EXERCISE OBJECTIVE> Using the records below, repeat exactly the lines from the one holding "Grifería y Fontanería (871, 354)" through the one holding "Image resolution: width=357, height=2576.", both ends included, and no others.
- - -
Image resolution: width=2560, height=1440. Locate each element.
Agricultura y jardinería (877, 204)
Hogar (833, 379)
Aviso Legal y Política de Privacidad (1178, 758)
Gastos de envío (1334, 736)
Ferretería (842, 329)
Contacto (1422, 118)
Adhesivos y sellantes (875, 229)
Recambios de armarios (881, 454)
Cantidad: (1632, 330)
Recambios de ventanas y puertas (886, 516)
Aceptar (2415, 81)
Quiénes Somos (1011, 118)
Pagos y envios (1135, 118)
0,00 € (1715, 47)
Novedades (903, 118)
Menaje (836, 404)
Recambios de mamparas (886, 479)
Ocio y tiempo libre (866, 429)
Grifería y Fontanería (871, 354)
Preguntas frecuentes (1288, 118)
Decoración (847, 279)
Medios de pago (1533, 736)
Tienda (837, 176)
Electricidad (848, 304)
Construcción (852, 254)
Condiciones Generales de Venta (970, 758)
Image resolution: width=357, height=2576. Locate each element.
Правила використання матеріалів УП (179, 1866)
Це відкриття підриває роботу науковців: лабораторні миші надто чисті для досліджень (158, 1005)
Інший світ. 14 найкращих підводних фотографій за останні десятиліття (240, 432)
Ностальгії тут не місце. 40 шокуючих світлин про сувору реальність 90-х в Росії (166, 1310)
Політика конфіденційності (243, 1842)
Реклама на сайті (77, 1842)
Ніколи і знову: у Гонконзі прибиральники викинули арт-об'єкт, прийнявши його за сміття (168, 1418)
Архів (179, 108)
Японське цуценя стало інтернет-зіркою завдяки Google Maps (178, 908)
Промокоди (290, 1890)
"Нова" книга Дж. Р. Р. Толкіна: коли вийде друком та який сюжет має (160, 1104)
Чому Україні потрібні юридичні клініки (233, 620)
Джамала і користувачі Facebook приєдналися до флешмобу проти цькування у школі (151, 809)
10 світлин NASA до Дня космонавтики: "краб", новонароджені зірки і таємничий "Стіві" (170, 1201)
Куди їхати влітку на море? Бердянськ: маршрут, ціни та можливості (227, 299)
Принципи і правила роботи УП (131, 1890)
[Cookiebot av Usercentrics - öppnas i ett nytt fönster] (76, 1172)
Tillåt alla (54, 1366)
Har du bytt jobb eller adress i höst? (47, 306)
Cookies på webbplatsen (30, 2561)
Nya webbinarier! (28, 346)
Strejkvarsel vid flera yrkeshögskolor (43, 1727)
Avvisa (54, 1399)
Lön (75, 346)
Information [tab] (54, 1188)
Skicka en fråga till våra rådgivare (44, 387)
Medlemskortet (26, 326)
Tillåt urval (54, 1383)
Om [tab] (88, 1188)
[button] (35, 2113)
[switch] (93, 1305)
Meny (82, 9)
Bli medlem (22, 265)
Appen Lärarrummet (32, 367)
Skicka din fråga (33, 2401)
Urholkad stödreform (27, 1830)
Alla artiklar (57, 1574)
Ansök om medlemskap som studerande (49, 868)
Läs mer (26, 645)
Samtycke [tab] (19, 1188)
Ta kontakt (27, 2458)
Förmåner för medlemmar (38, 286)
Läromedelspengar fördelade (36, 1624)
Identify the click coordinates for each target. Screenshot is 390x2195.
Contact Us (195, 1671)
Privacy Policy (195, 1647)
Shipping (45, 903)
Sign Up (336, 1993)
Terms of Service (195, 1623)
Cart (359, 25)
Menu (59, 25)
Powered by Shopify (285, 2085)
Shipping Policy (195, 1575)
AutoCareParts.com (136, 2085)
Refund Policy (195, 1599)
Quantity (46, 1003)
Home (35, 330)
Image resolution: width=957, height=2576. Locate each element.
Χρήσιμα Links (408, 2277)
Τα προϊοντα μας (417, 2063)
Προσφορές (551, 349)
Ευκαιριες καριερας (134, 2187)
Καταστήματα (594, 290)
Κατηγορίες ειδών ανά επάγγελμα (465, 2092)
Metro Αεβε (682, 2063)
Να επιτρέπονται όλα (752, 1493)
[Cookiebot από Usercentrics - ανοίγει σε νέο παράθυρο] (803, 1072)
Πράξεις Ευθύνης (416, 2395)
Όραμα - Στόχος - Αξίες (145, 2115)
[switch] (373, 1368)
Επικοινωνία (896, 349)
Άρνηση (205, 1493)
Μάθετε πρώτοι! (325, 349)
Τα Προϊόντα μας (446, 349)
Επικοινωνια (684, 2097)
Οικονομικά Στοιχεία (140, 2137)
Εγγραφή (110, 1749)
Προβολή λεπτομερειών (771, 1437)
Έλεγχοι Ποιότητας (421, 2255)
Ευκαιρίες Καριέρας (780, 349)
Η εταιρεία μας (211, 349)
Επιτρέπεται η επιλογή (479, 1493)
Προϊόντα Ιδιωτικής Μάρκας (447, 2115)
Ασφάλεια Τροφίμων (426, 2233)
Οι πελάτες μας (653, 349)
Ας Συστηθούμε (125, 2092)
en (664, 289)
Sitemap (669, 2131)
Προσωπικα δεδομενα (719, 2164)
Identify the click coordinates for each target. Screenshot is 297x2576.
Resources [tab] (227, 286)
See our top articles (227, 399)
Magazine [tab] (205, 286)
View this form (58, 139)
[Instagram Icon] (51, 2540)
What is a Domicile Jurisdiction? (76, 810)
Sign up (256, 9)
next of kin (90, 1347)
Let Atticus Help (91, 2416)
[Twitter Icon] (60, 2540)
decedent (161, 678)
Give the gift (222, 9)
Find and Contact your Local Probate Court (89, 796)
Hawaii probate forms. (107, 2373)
- - -
ANSWER TO THE EXERCISE>
Grifería y Fontanería (871, 354)
Preguntas frecuentes (1288, 118)
Decoración (847, 279)
Medios de pago (1533, 736)
Tienda (837, 176)
Electricidad (848, 304)
Construcción (852, 254)
Condiciones Generales de Venta (970, 758)
Image resolution: width=357, height=2576. Locate each element.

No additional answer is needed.